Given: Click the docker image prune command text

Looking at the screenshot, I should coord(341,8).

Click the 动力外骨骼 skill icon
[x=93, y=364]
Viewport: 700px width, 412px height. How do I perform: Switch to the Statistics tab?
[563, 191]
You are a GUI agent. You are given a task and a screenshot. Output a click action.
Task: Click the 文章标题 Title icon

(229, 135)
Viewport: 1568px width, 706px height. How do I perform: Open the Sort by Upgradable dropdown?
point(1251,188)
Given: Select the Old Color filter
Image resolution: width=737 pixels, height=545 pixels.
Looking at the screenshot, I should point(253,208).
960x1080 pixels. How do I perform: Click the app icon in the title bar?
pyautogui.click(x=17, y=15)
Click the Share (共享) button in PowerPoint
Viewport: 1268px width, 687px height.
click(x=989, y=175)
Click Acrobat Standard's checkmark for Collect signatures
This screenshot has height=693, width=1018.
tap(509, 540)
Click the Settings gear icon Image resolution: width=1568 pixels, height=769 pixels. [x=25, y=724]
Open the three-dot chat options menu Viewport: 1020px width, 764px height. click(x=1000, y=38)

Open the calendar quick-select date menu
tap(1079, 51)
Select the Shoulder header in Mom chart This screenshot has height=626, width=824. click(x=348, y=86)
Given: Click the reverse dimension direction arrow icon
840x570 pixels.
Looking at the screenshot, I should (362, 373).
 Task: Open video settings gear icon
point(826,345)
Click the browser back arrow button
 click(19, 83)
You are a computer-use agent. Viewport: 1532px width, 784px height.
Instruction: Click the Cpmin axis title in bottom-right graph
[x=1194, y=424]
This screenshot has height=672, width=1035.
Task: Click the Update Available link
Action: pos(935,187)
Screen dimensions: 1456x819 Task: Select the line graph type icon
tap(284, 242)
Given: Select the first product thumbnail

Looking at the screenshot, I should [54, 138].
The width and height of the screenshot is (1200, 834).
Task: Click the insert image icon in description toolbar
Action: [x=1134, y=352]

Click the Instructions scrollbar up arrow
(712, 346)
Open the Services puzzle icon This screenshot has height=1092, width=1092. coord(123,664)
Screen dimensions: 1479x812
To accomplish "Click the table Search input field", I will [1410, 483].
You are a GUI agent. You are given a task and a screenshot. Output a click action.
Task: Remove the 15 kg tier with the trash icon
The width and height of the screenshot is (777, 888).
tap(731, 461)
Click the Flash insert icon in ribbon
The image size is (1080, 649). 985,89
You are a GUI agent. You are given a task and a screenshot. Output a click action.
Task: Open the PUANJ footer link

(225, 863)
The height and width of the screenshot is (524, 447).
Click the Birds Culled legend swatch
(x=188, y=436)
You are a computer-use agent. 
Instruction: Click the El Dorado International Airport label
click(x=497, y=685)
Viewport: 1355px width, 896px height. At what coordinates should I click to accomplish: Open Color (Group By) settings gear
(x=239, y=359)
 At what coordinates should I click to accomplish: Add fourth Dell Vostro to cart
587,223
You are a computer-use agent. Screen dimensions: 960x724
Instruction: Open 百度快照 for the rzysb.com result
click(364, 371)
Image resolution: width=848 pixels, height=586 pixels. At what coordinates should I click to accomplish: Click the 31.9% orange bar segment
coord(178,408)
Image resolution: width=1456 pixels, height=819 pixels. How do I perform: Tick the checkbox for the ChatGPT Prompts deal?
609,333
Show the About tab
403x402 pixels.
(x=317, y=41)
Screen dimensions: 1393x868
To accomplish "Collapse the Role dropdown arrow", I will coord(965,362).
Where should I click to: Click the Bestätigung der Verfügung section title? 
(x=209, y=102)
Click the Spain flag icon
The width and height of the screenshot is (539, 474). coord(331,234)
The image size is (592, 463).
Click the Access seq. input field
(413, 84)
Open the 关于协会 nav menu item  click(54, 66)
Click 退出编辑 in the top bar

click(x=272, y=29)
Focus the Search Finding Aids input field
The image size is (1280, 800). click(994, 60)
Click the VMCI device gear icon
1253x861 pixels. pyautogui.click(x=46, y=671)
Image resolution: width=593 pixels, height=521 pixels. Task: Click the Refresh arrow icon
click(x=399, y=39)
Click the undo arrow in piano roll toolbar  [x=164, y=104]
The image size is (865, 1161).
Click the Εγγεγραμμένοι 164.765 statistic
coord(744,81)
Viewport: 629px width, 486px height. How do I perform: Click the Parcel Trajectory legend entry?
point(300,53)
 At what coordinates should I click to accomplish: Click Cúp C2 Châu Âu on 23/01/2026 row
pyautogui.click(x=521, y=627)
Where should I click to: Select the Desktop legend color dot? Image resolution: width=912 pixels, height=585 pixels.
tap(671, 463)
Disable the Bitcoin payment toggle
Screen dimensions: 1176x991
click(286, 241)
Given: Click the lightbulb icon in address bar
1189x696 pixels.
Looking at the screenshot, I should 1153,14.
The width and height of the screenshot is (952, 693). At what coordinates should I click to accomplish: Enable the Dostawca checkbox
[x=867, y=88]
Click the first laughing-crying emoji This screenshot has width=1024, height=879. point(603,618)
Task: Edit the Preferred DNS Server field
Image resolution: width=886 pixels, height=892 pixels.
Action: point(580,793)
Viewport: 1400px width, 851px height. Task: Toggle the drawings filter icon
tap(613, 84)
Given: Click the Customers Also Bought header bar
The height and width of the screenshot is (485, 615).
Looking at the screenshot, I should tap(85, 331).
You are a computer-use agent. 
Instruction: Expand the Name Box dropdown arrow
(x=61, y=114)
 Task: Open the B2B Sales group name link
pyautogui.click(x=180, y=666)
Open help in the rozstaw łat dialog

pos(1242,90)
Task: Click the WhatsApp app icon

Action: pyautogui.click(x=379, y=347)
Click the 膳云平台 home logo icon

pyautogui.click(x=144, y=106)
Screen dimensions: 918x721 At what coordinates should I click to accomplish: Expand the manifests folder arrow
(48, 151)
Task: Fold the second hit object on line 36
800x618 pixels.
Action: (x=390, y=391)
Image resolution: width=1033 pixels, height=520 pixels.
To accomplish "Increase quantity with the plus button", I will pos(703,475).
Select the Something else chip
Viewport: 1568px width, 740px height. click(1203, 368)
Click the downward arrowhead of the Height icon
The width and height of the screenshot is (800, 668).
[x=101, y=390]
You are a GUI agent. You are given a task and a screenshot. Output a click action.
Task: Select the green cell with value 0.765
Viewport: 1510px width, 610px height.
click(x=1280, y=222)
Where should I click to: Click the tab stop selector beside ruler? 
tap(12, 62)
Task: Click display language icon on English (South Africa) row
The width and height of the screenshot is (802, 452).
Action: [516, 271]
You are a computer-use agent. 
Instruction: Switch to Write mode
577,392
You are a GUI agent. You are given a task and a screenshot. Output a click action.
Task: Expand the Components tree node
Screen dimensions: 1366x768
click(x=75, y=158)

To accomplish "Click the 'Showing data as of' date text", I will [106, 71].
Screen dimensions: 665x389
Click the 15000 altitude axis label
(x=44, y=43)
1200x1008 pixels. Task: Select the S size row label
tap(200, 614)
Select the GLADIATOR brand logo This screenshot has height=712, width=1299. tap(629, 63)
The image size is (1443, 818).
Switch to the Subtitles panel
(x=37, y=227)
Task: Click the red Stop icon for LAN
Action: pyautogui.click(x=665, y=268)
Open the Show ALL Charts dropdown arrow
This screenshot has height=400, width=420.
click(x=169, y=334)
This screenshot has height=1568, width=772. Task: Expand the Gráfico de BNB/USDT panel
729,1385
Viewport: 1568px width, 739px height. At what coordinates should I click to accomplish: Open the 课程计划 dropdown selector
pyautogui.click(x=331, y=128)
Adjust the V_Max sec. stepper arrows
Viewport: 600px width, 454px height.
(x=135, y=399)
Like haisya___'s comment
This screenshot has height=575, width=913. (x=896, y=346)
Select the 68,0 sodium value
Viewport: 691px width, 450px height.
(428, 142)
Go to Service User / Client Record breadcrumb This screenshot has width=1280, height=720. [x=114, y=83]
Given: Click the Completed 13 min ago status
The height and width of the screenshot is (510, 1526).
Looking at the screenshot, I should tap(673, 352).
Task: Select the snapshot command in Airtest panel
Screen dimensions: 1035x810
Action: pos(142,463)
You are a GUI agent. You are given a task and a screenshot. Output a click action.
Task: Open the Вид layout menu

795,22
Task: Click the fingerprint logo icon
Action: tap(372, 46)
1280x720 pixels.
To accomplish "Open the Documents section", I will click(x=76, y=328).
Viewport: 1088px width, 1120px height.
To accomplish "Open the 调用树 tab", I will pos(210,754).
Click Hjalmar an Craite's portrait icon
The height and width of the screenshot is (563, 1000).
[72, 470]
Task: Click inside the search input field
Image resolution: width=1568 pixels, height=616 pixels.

* [What you need to do]
Work out how many lines above contain "header", then write only that number.

* [Answer box]
2